10th President of Texas A&M University–Corpus Christi
- In office January 2005 – August 2017
- Preceded by: Robert R. Furgason
- Succeeded by: Kelly M. Miller

Personal details
- Born: April 2, 1949 (age 77)
- Citizenship: American
- Alma mater: West Texas A&M University (Bachelor's, 1971; Master's, 1972); University of Arkansas at Fayetteville (Ph.D., 1976)

= Flavius C. Killebrew =

Dr.

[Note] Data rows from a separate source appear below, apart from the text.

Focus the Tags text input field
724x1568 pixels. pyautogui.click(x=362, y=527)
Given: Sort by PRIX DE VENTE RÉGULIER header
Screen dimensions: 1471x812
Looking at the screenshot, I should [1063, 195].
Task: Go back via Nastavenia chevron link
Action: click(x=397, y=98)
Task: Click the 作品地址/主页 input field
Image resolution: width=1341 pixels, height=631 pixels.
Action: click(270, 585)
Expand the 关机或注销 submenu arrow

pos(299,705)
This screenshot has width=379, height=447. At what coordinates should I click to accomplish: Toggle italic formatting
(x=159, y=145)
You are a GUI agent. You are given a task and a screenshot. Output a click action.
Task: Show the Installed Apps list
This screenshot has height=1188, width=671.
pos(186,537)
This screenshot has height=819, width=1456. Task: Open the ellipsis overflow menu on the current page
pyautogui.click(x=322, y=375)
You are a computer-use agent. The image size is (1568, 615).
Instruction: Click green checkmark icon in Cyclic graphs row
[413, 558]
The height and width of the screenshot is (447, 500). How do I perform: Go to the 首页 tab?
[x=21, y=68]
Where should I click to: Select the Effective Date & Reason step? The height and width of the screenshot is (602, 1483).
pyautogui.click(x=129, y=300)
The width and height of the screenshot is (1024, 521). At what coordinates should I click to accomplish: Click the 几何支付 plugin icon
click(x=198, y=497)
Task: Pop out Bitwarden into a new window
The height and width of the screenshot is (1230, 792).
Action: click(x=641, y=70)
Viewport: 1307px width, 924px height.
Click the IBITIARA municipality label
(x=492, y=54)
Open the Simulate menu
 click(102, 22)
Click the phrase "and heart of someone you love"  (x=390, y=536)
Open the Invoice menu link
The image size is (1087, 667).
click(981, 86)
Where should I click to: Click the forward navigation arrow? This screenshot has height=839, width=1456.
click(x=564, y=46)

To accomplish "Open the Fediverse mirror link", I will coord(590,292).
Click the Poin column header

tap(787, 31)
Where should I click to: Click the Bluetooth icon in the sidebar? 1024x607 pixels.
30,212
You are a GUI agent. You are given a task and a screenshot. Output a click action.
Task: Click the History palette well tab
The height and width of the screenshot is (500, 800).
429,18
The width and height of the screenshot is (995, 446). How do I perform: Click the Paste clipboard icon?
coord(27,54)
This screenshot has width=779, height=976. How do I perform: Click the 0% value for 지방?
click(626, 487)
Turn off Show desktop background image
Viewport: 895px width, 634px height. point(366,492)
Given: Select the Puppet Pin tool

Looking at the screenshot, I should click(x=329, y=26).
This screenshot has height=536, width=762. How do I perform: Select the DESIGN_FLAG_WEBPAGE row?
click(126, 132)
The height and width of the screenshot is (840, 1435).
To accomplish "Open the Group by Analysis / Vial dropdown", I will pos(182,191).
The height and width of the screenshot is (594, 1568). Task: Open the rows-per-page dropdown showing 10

Flavius Charles Killebrew (born April 2, 1949) is a former American academic administrator. He was the 10th President of the Texas A&M University–Corpus Christi. He was appointed to the office in January 2005, in a unanimous vote by the Board of Regents of The Texas A&M University System. Prior to his appointment, Killebrew was Provost and Vice President for Academic Affairs at West Texas A&M University in Canyon, Texas.

== Prior Employment ==

- 1976 – Assistant Professor of Biology, West Texas A&M University
- 1988 – Professor of Biology, West Texas A&M University
- 1994-2004 – Provost and Vice President for Academic Affairs, West Texas A&M University

== Education ==

- 1971 – Bachelor's Degree, West Texas A&M University
- 1972 – Master's Degree, West Texas A&M University
- 1976 – Ph.D. in Zoology, University of Arkansas at Fayetteville

== Miscellaneous ==

- Member of American Association of State Colleges and Universities
- Member of Texas International Education Consortium

== Personal life ==
Killibrew is married to Kathy Bartley and has one daughter.